Anybody who thinks Wall Street and Washington are distinct is willfully blind. You write as if industry players is Wall St alone. Look at all the cabinet secretaries, all the major appointed politicians, the Fed bankers -- Wall Street insiders, the lot of them.

There isn't even a revolving door between the regulated and the regulators. They are one and the same. To arbitrarily lay the blame on the name on one side of the badges while ignoring the other side is pathetic.

Comment Re:There are none (Score 2) 175

I signed up with Wild Blue about ten years ago; they were bought out a year or two ago (by Exide?) but I haven't noticed any change in service. I am very happy with them as far as doing the best any sat connection can do. So here are the caveats:

1. Ping time is routinely 1.5 seconds, sometimes as fast as 1.3. Don't think I've ever seen faster.

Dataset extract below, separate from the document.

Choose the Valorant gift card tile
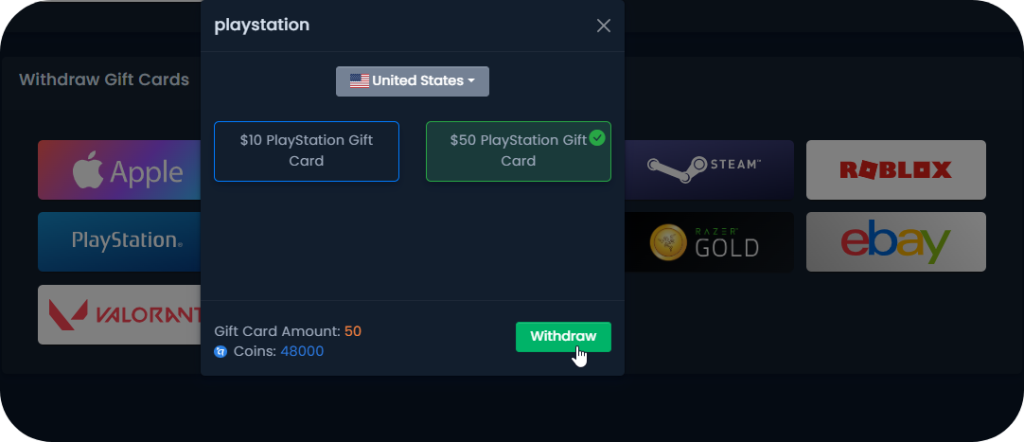The width and height of the screenshot is (1024, 442). coord(120,315)
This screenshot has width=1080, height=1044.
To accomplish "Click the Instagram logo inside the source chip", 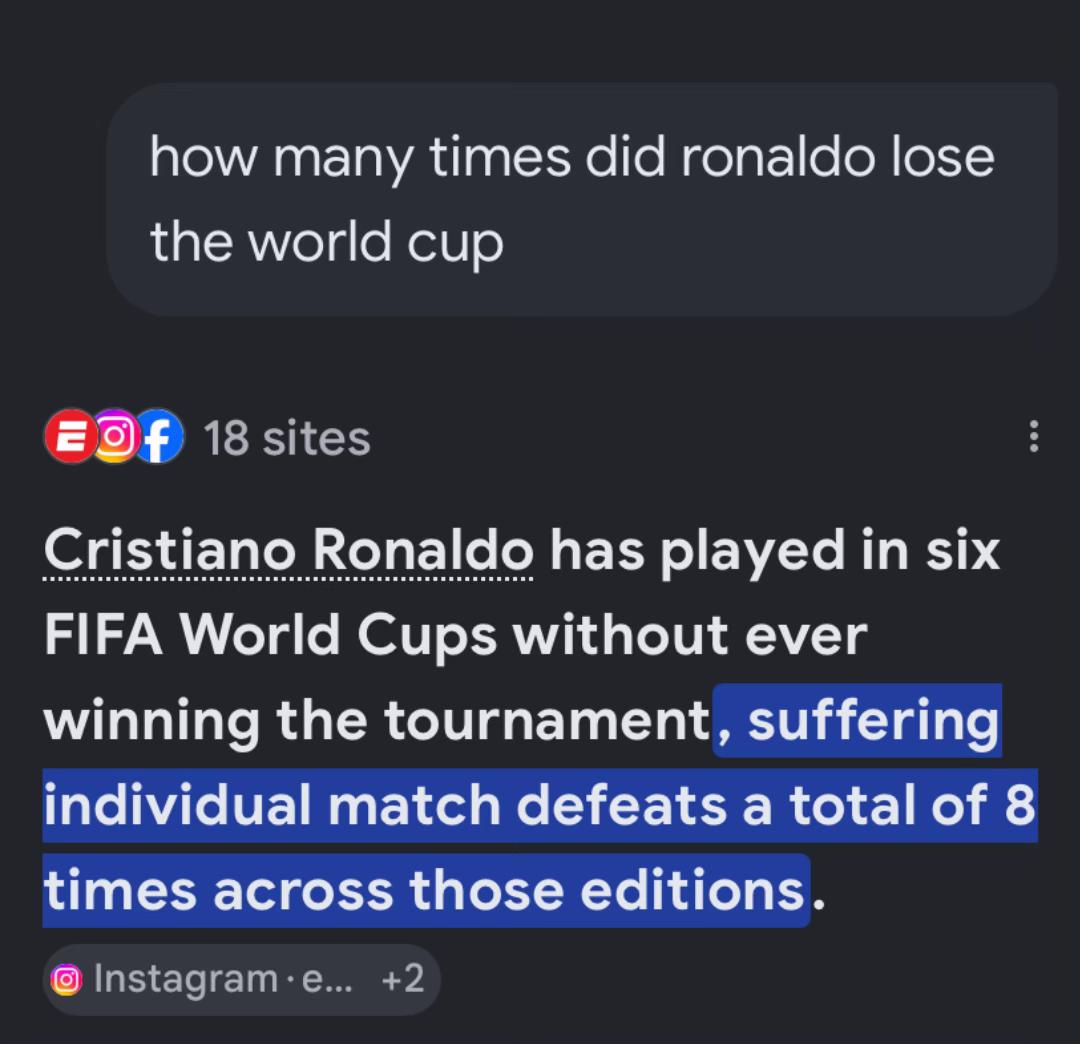I will (x=67, y=980).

2. Speed of light time is 1/2 second; up, down, up, down; 4 x 36K km = 144 kn = 1/2 second. Whoever said .27 forgot about the round trip. I assume the sats and ground stations buffer like crazy to maximize bandwidth usage.

3. The ONLY time I have problems is when snow piles up on the dish. Gusts of 60 mph (100 kph) or so have never bothered it, but it's on a good solid tower. Snowstorms themselves are no problem, not the heaviest (4 feet in a day several times). There's an electrical heater on the back side of the dish made up of that tape you wrap around pipes; when power goes out and it's running without that, I have to brush the snow off every few hours, but that is the ONLY time I have had problems. They are rock solid otherwise.

4. Power outage is a nuisance. I have a standby generator but it takes 30 seconds to kick in, and I ought to have the modem and dish on a UPS, but I don't so sometimes I have to manually kick power to get reconnected.

5. Speed is 512Kbps up, 3Mbps down. Bandwidth isn't the killer, it's the latency. Ask the com root server who ibm.com is. Ask ibm.com who www.ibm.com is. Ask www.ibm.com for index.html. Find the css, ask ibm.com who css.ibm.com is. And so on, all at 1.5 seconds each. It's pretty frustrating sometimes. Some web sites are very unfriendly for slow latency connections.

I wish it were cheaper ($80 / month), but it's that or unreliable AT&T dialup.

Comment Damned straight (Score 1) 372

Their elitiest arrogance shows in many ways. Two which particularly annoy me and come to mind at the moment are there position that they get to decide when pages are vanity pages or otherwise trivial and irrelevant, and the really frustrating cookies which expire too soon. Usually my only edits are typoes and afew obvious errors, but it requires a fresh login too often, especially since I browse wikipedia from several different computers, so the likelihood of a cookie expiring increases all that much more.

The editors should stick to resolving head bashing disputes and reversion battles, not substituting their elitist expertise against crowd sourced opinionson what articles are worth chucking out for having no links or for not following some arbitrary standard format.